RECIPES FROM THE BLOOMIST KITCHEN

CHAMOMILE FLOWER & LAVENDER MAPLE CREAM SCONES

Bloomist Field Chamomile Tea, our estate-grown herbal blend, is gently infused into the cream, carrying notes of chamomile, calendula, cornflower, and lavender throughout the dough.
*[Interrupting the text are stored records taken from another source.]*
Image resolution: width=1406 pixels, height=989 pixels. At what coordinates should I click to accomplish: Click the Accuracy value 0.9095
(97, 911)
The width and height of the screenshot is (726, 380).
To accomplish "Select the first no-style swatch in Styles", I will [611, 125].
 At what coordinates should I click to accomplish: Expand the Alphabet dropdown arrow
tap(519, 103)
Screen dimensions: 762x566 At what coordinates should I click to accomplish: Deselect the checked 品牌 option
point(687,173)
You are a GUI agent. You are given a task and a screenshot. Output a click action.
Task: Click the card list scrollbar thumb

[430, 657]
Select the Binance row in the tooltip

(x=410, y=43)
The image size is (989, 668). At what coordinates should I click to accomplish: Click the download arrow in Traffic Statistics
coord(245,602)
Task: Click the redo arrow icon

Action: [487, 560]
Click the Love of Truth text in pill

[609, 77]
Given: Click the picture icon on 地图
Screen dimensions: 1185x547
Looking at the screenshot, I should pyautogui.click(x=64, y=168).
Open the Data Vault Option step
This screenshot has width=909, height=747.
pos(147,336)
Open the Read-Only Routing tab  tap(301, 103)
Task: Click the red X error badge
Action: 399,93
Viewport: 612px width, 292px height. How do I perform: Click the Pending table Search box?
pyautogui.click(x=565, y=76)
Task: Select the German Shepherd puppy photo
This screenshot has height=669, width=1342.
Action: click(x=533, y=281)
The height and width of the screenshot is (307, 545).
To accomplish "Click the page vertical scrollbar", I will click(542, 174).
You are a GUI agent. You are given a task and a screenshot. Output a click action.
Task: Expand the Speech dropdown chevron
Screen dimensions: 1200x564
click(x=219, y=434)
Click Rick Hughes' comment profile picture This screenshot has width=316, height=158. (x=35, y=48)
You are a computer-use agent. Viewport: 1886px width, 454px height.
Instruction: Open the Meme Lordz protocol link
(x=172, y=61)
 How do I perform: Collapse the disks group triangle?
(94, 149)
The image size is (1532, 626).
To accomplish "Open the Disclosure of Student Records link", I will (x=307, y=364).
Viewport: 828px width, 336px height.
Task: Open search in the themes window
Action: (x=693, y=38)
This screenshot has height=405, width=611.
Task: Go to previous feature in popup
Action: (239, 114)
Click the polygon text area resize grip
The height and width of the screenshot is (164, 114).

Additional tea is folded in and finished on top for a subtle visual and aromatic lift. Bloomist’s Private Reserve Amber Maple Syrup replaces refined sugar in the dough, bringing a deeper sweetness with warm caramel notes that complement the florals without overpowering them. The result is a tender, lightly structured scone with a delicate floral finish, best served warm with cultured butter or a light spread of jam and paired with a cup of Bloomist Field Chamomile Tea.

Makes:
10–12 scones
Prep:
20–30 minutes
Bake:
18–22 minutes

INGREDIENTS

  • 2 cups all-purpose flour (or 1 cup all-purpose flour and 1 cup pastry flour for a more delicate, light texture)
  • 1/4 cup wheat germ (optional; adds texture and a slightly nutty crumb)
  • 1/2 teaspoon kosher salt
  • 1 tablespoon baking powder
  • 6 tablespoons cold unsalted butter, cut into small cubes
  • 1/4 cup Bloomist Private Reserve Amber Maple Syrup
  • 1 teaspoon vanilla extract
  • 1 cup heavy cream, plus more for brushing
  • 2 tablespoons Bloomist Field Chamomile Tea, for infusion
  • 5 tablespoons Bloomist Field Chamomile Tea, divided (3 tablespoons for folding into the dough + 2 tablespoons for finishing on top)
  • Additional heavy cream, for brushing
  • Granulated sugar, for finishing

INSTRUCTIONS

  1. Heat 1 cup of the cream until just steaming. Add the 2 tablespoons of tea for infusion, cover, and steep for 10–15 minutes. Strain, chill completely, then measure out 3/4 cup plus 2 tablespoons for the dough.
  2. Preheat the oven to 400Β°F and line a baking sheet with parchment.
  3. In a large bowl, whisk together the flour, wheat germ, salt, and baking powder.
  4. Add the cold butter and work it into the flour until the mixture resembles coarse crumbs with some larger pieces remaining.
  5. In a separate bowl, whisk together the infused cream, maple syrup, and vanilla extract.
  6. Pour the liquid into the flour mixture and stir just until the dough comes together. Fold in 3 tablespoons of the tea blend.
  7. Turn the dough onto a lightly floured surface, gently bring it together, and pat it into a 1-inch-thick round. Cut into wedges.
  8. Transfer the wedges to the prepared baking sheet. Brush the tops lightly with cream, press the remaining tea blend onto the tops, and sprinkle lightly with sugar.
  9. Bake for 18–22 minutes, until the scones are well-risen, lightly golden on top and at the edges, and firm to the touch. A toothpick inserted into the center should come out clean or with a few dry crumbs.
  10. Serve warm with cultured butter or jam, alongside a cup of Bloomist Field Chamomile Tea.